Annem bize küçükken bir masal anlatmıştı. Yeri geldiğinde de o masalı hep hatırlatırdı.  BALIKÇININ KARISI...

...
Vakti zamanında küçük bir kulübede fakir bir balıkçıyla haris karısı yaşarmış. Balıkçı her gün gölden balık tutarak geçimini sağlarmış.

Bir gün oltasına nasıl olmuş ne olmuşsa, konuşan bir balık takılmış. Balıkçı balığı tam sepete atacakken balık dile gelmiş. Balıkçıya demiş ki:

"Ben gerçek bir balık değilim. Aslında bir prensim, sihirle beni bu hale getirdiler. Bırak beni gideyim."

Balıkçı da bırakmış. Prens Balık tekrar konuşmuş,

"Dile benden ne dilersen!" demiş. Balıkçı:

"Hiçbir şey istemem." demiş, eve eli boş dönmüş, olayı karısına anlatmış.

Kadın çılgına dönmüş, "Neden şunu istemedin, bunu istemedin; neden düzgün bir ev istemedin!" diye adamın başının etini yemiş. Sonunda balıkçı göl kenarına gitmiş, balığa seslenmiş, karısının isteğini söylemiş. Balık da kabul etmiş.

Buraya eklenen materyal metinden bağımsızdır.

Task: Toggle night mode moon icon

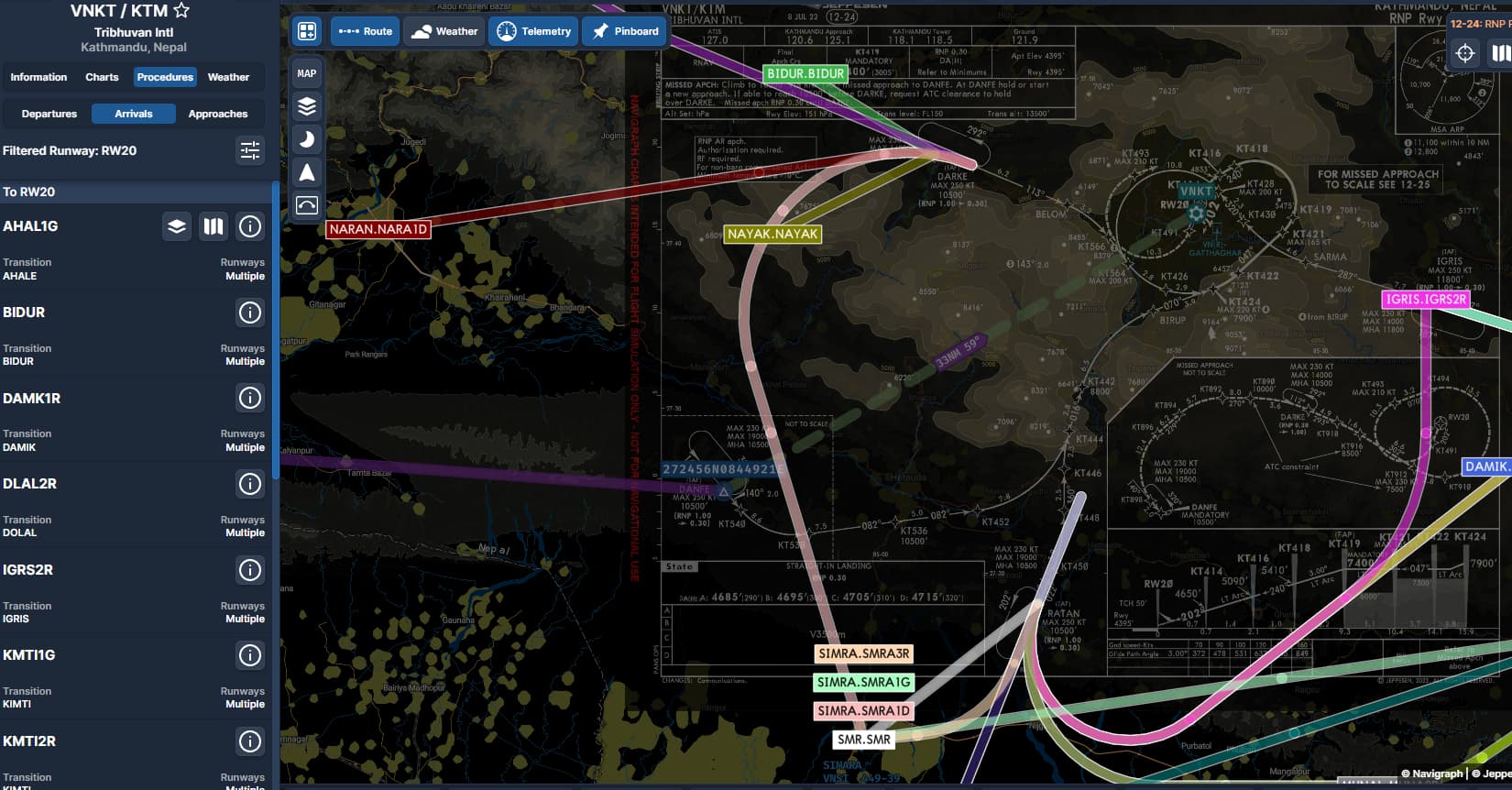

Balıkçı geri döndüğünde bakmış ki karısı şahane bir evde... O da sevinmiş, zannetmiş ki artık mutlu mesut yaşayacağız. Ama nerde! Balıkçının karısının gözü doymak bilmemiş. Sık sık adamı göl kenarına göndererek, daha büyük ev, şato, olmadı saray...İsteklerinin sonu gelmemiş ve sonunda Ay'ın Güneş'in doğuşuna hükmetmek istediğini söylemiş. Çaresiz balıkçı, Prens Balığa bu isteği de iletip evine dönmüş. Bir de ne görsün!

Karısı ağlaya sızlaya o eski küçük kulübede oturuyor.

...

İnsan tabiatıdır, daha iyiye güzele meyillidir ve layıktır. Ama daha iyinin sonu yok ki...

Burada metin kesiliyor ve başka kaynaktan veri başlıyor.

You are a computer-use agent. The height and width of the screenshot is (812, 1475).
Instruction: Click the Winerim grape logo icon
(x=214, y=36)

"Karnı büyük koca dünya, yedin yine doymadın mı?"

Aborijinler bize "mutant" diyorlarmış. Gerçek insanın kendileri olduğuna inanıyorlarmış.

Doğrudur, biz insan kalamadık. En azından bazılarının insan olarak kalamadığı kesin... Balıkçının Karısı kisvesinde ne çok insan varmış meğer bu memlekette.

Onlar kendilerini bilir. Harry Potter'da bir kötü karakter vardır, Voldemort... Ondan bahsederken adını hiç kimse anmaz, "Kim olduğunu bilirsin sen." derler. Bizde Voldemortlar çok... Balıkçının Karısı gibi sonunda kulübelerine dönerler mi bilemiyorum. Hiç sanmam. Dönseler bile memleket iflah olur mu, onu da bilemiyorum.

Namık Kemal ne güzel demiş ama...

"Ölürsem görmeden millete ümid ettiğim feyzi,
Yazılsın seng-i kabrime, vatan mahzun, ben mahzun"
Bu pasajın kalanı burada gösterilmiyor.